Nollan v. California Coastal Commission

Decision Date26 June 1987
Docket NumberNo. 86-133,86-133
Citation483 U.S. 825,107 S.Ct. 3141,97 L.Ed.2d 677
PartiesJames Patrick NOLLAN, et ux., Appellant v. CALIFORNIA COASTAL COMMISSION
CourtU.S. Supreme Court
Syllabus

The California Coastal Commission granted a permit to appellants to replace a small bungalow on their beachfront lot with a larger house upon the condition that they allow the public an easement to pass across their beach, which was located between two public beaches. The County Superior Court granted appellants a writ of administrative mandamus and directed that the permit condition be struck. However, the State Court of Appeal reversed, ruling that imposition of the condition did not violate the Takings Clause of the Fifth Amendment, as incorporated against the States by the Fourteenth Amendment.

List of tasks:
A – Answer these questions from the case summary:
(i) Which court decided the case?
(ii) What did the County Superior Court direct about the permit condition?
(iii) On what date was the decision made?
B – Quote the part of the case summary that opens with the words containing "The California Coastal" and closes with "the Fourteenth Amendment.".

Supplied data:

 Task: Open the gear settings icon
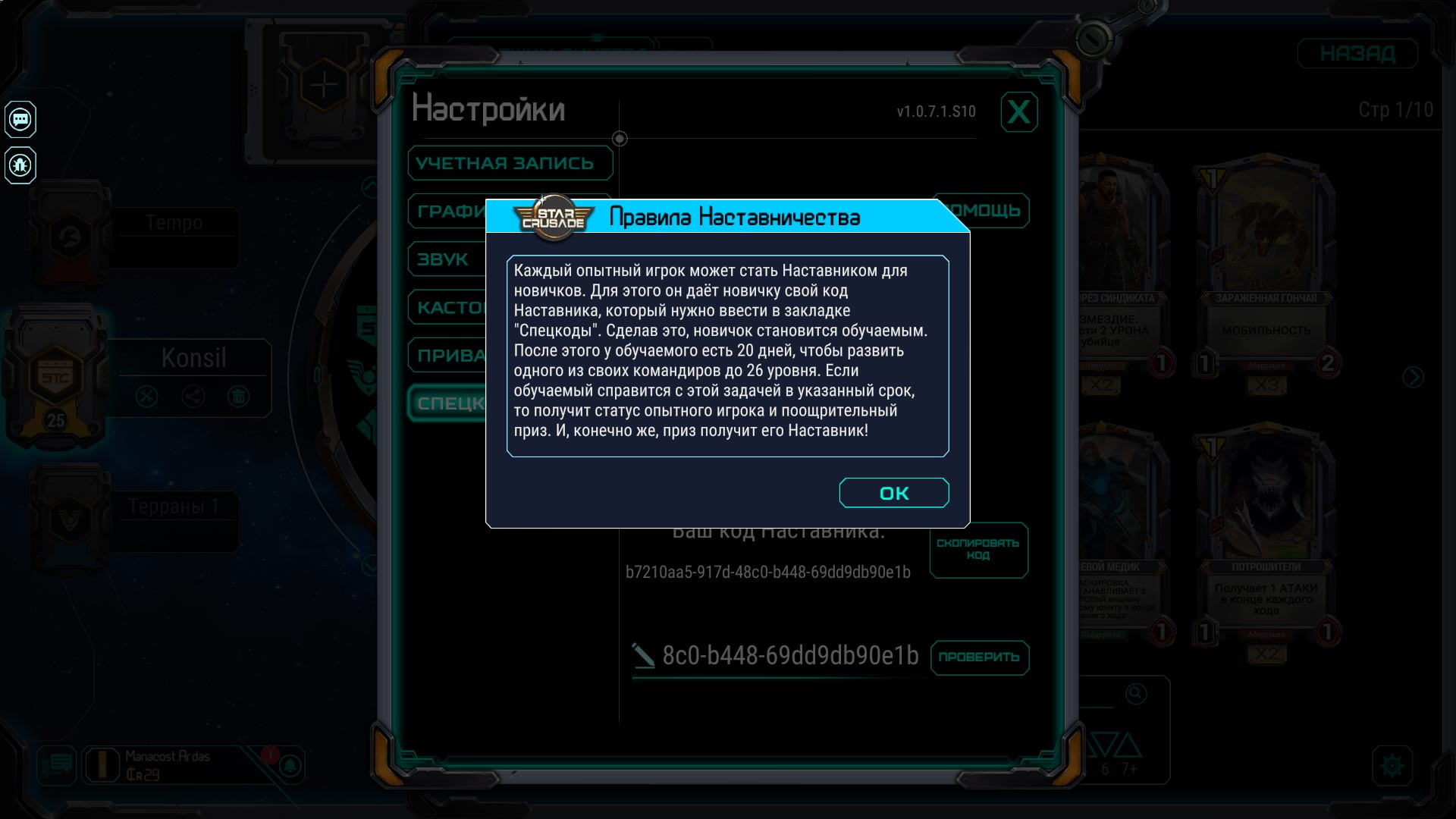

Final results:
A –
(i) The U.S. Supreme Court.
(ii) It directed that the permit condition be struck.
(iii) 26 June 1987.

B –
The California Coastal Commission granted a permit to appellants to replace a small bungalow on their beachfront lot with a larger house upon the condition that they allow the public an easement to pass across their beach, which was located between two public beaches. The County Superior Court granted appellants a writ of administrative mandamus and directed that the permit condition be struck. However, the State Court of Appeal reversed, ruling that imposition of the condition did not violate the Takings Clause of the Fifth Amendment, as incorporated against the States by the Fourteenth Amendment.